PROBLEM |
Drop the pictures; give again exactly the lines from the one holding "Instruction: Tap the" through the end of the data.

(Collected data)
╭──

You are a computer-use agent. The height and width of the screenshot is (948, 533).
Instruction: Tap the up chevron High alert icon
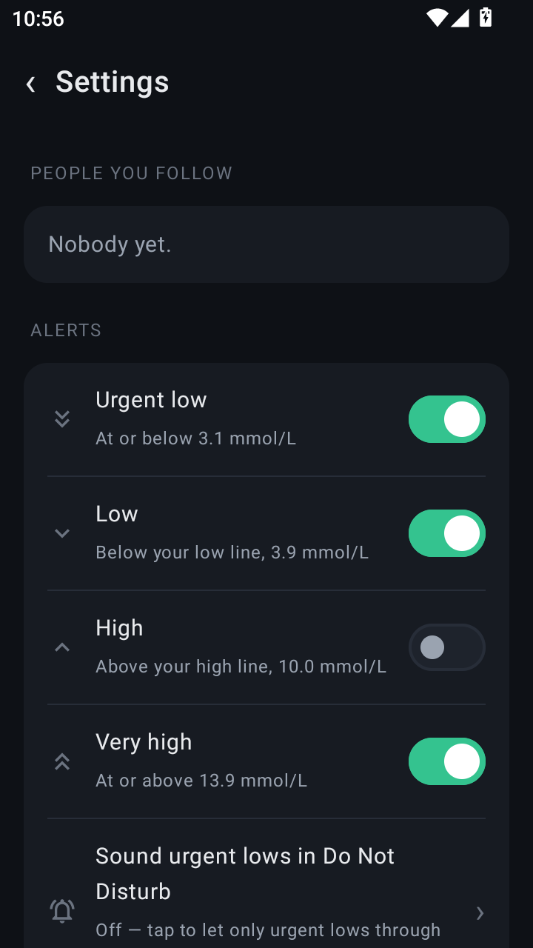pyautogui.click(x=62, y=647)
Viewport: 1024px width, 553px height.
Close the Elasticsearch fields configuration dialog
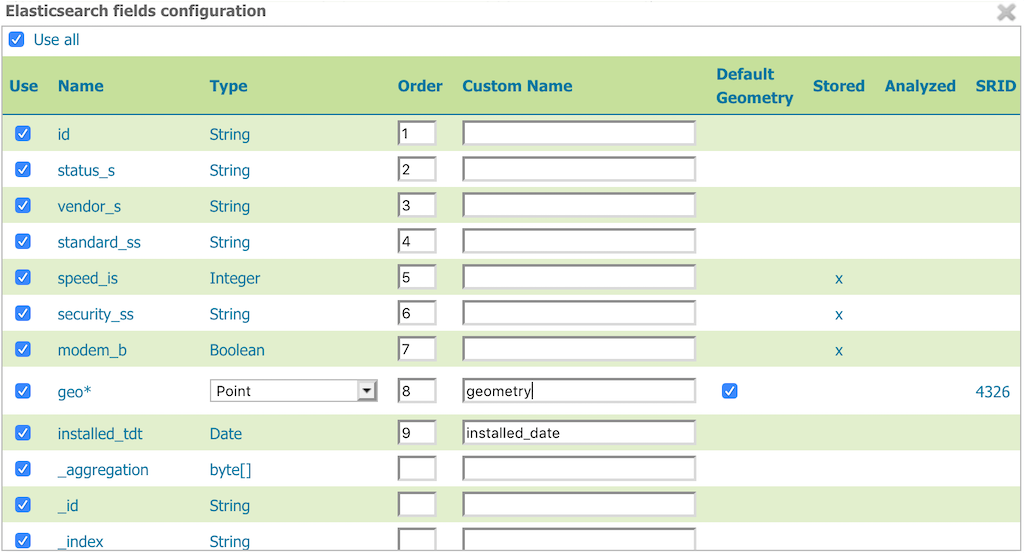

╰──

COMPLETED EXERCISE |
Instruction: Tap the up chevron High alert icon
pyautogui.click(x=62, y=647)
Viewport: 1024px width, 553px height.
Close the Elasticsearch fields configuration dialog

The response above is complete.